*Extracted text*.

DESCRIPTION OF THE DRAWINGS
[0012] It will be appreciated by those of ordinary skill in the art
that the elements depicted in the various drawings are not
necessarily to scale, but are for illustrative purposes only. The
nature of the present invention, as well as other embodiments of
the present invention may be more clearly understood by reference
to the following detailed description of the invention, to the
appended claims, and to the several drawings attached hereto.
[0013] It will be appreciated by those of ordinary skill in the art
that the elements depicted in the various drawings are not
necessarily to scale, but are for illustrative purposes only. The
nature of the present invention, as well as other embodiments of
the present invention may be more clearly understood by reference
to the following detailed description of the invention, to the
appended claims, and to the several drawings attached hereto.
[0014] FIG. 1 is a diagram of the shape memory of Nitinol
components.
[0015] FIG. 2 is a diagram of a loading/unloading curve for
Nitinol.
[0016] FIG. 3 is a side view of an illustrative embodiment of a
single-level spine rod including markings for identification and
placement, which is manufactured in accordance with the principles
of the present invention.
[0017] FIG. 4A is a side view of a second illustrative model of a
single-level spine rod, manufactured in accordance with the
principles of the present invention, in a relaxed or neutral
state.
[0018] FIG. 4B is a side view of single-level spine rod of FIG. 4A
in a flexed state.
[0019] FIG. 5 depicts a sectional side view of a single-level spine
rod manufactured in accordance with the principles of the present
invention retained in the connection channel of a poly-axial bone
screw that may be used with embodiments in accordance with the
present invention.
DETAILED DESCRIPTION
[0020] For the purposes of promoting an understanding of the
principles of the invention, reference will now be made to the
embodiments illustrated in the drawings and specific language will
be used to describe the same. It will nevertheless be understood
that no limitation of the scope of the invention is thereby
intended, such alterations and further modifications in the
illustrated device, and such further applications of the principles
of the invention as illustrated therein being contemplated as would
normally occur to one skilled in the art to which the invention
relates.
[0021] Dynamic stabilization of damaged or diseased spinal segments
has long been desired. However, until recently, the technology has
yet been underdeveloped. Numerous techniques and devices have been
developed with varying degrees success. These dynamic stabilization
applications include, but are not limited to, flexible rod systems,
Interspinous Process Decompression devices and artificial disks.
These different systems are successful in some aspects and failures
in others as well as being indicated for a wide variety of uses;
however, no device is all inclusive for all indications.
[0022] Some of the failures can be attributed to the devices'
material of manufacture. By nature, dynamic stabilization requires
movement in the device. These devices utilize relatively static
materials for construction, therefore lacking inherent dynamic
material qualities.
[0023] Apparatus systems in accordance with the present invention
utilize rods constructed of Nitinol in conjunction with various
pedicle screw, lamina hook, or pedicle hook based spinal fusion or
dynamic stabilization vertebral implants.
[0024] Nitinol-based products have been on the market since the
late 1960's. Nitinol possesses thermal shape memory behavior.

*Provided material*.
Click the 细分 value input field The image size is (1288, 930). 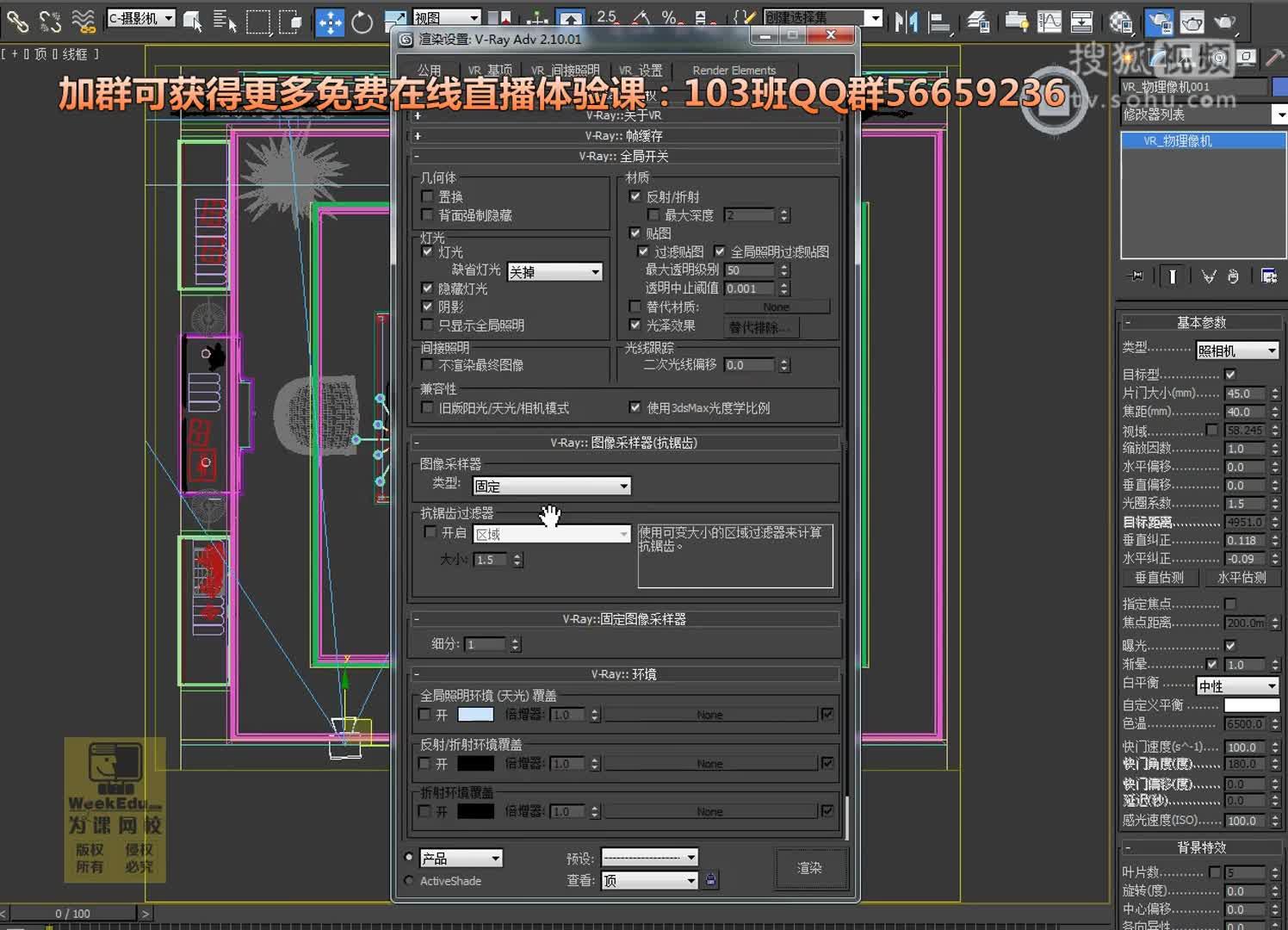[486, 643]
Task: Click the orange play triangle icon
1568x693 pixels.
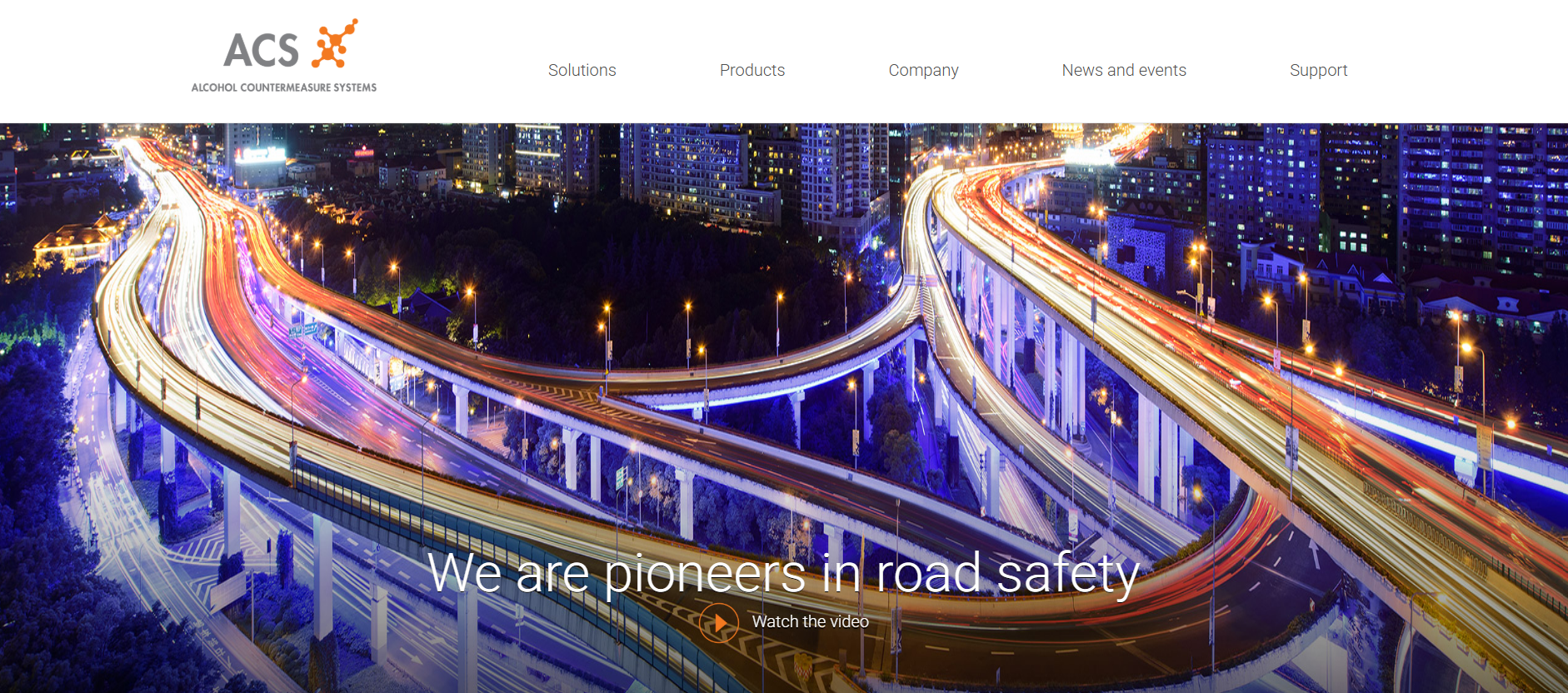Action: [x=721, y=622]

*Work to complete*.
Return the part of the Nitinol spine rod patent text above from "[0022] Some of" to "stabilization vertebral implants.", copied word for word.

*Result of the task*.
[0022] Some of the failures can be attributed to the devices'
material of manufacture. By nature, dynamic stabilization requires
movement in the device. These devices utilize relatively static
materials for construction, therefore lacking inherent dynamic
material qualities.
[0023] Apparatus systems in accordance with the present invention
utilize rods constructed of Nitinol in conjunction with various
pedicle screw, lamina hook, or pedicle hook based spinal fusion or
dynamic stabilization vertebral implants.